=== About this task ===
Please reproduce the records exactly, leaving out any pictures.

=== Information provided ===
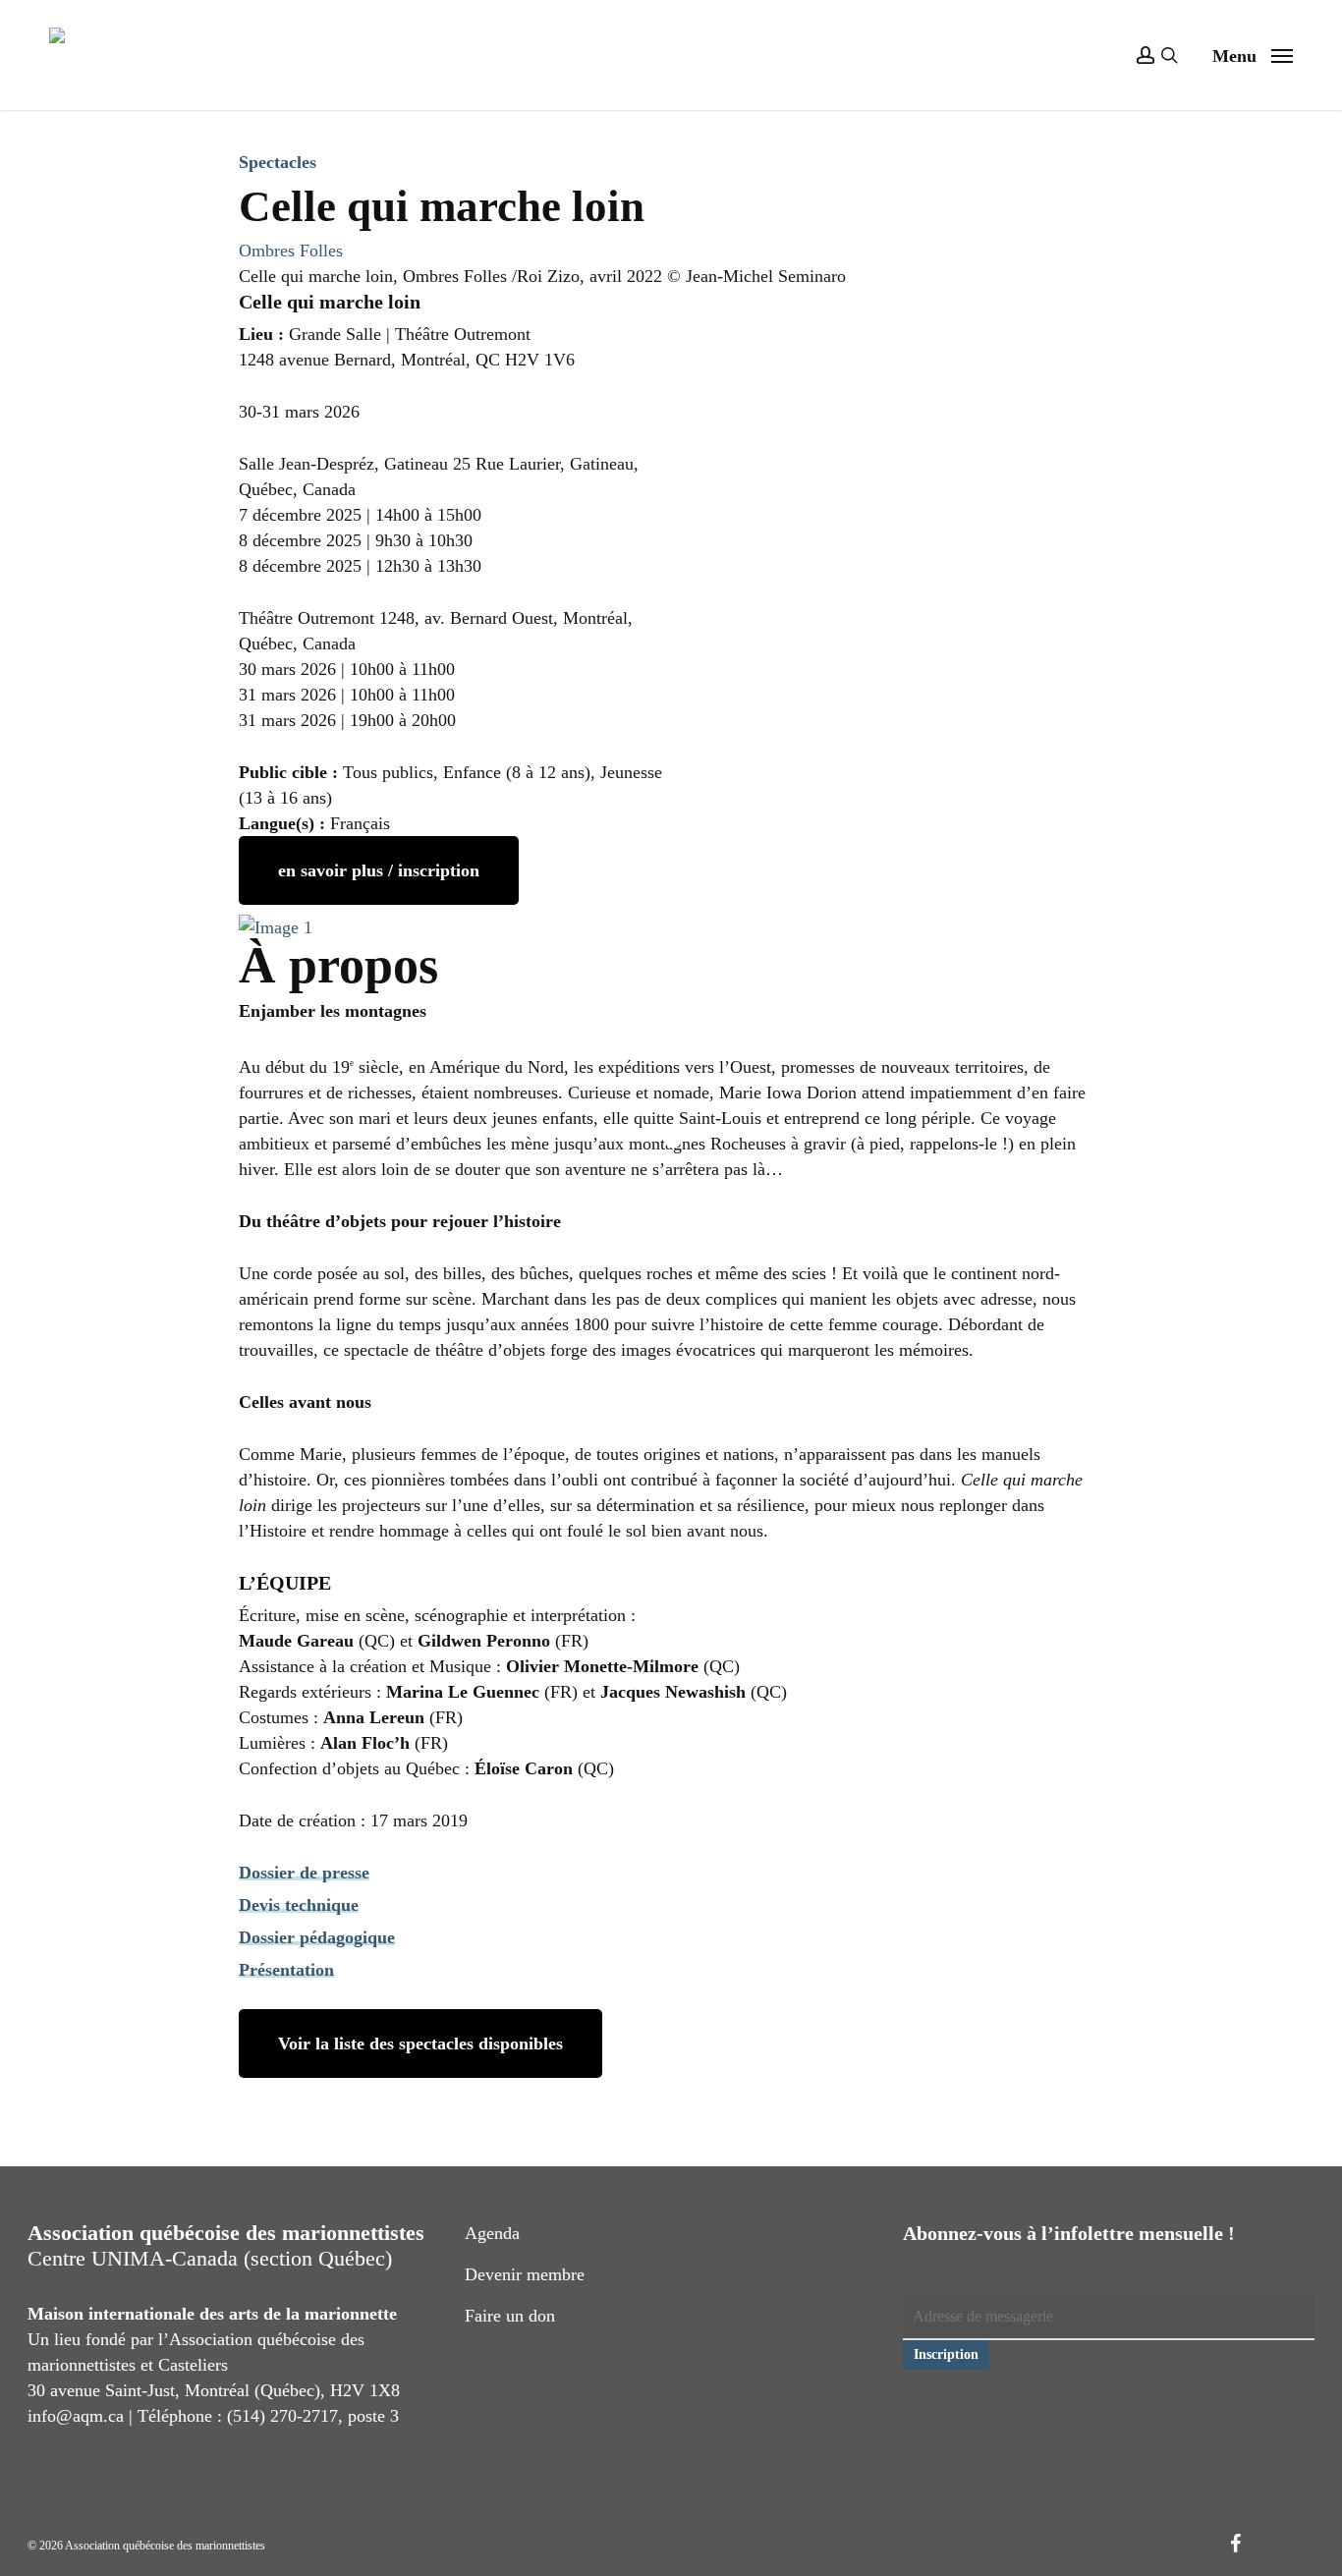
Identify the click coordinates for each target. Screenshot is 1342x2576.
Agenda (492, 2233)
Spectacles (277, 162)
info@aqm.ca (76, 2416)
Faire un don (510, 2315)
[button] (1252, 55)
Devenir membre (525, 2274)
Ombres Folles (291, 250)
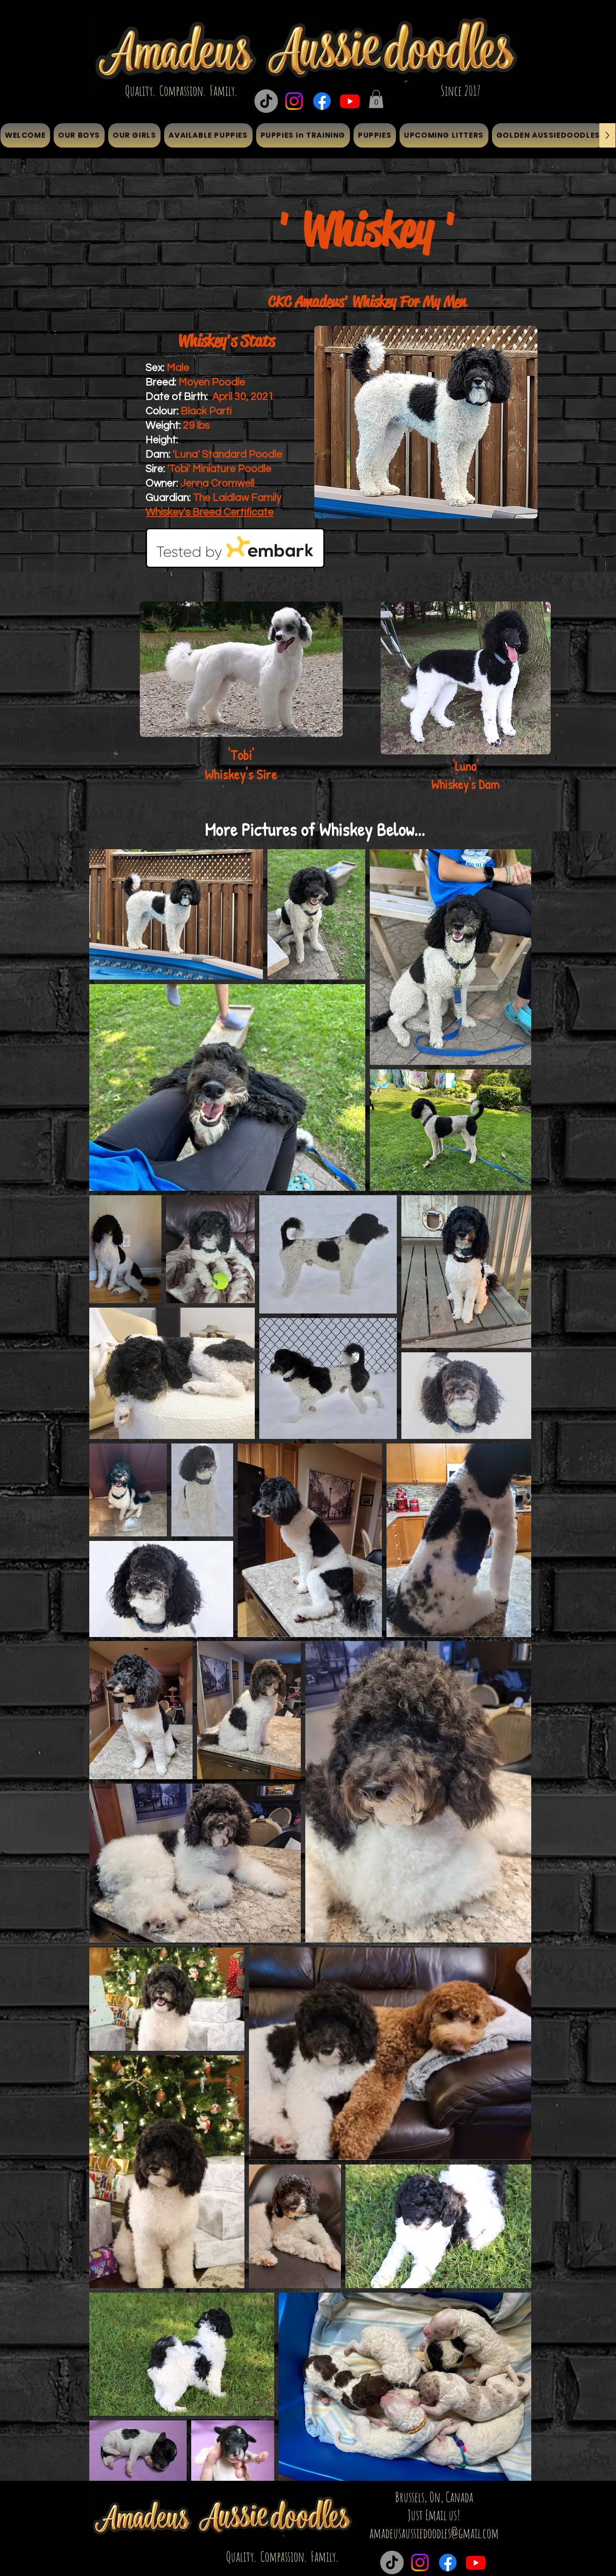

=== Solution for this task ===
Identify the click coordinates for each target. Screenshot is 1342x2576.
Agenda (492, 2233)
Spectacles (277, 162)
info@aqm.ca (76, 2416)
Faire un don (510, 2315)
[button] (1252, 55)
Devenir membre (525, 2274)
Ombres Folles (291, 250)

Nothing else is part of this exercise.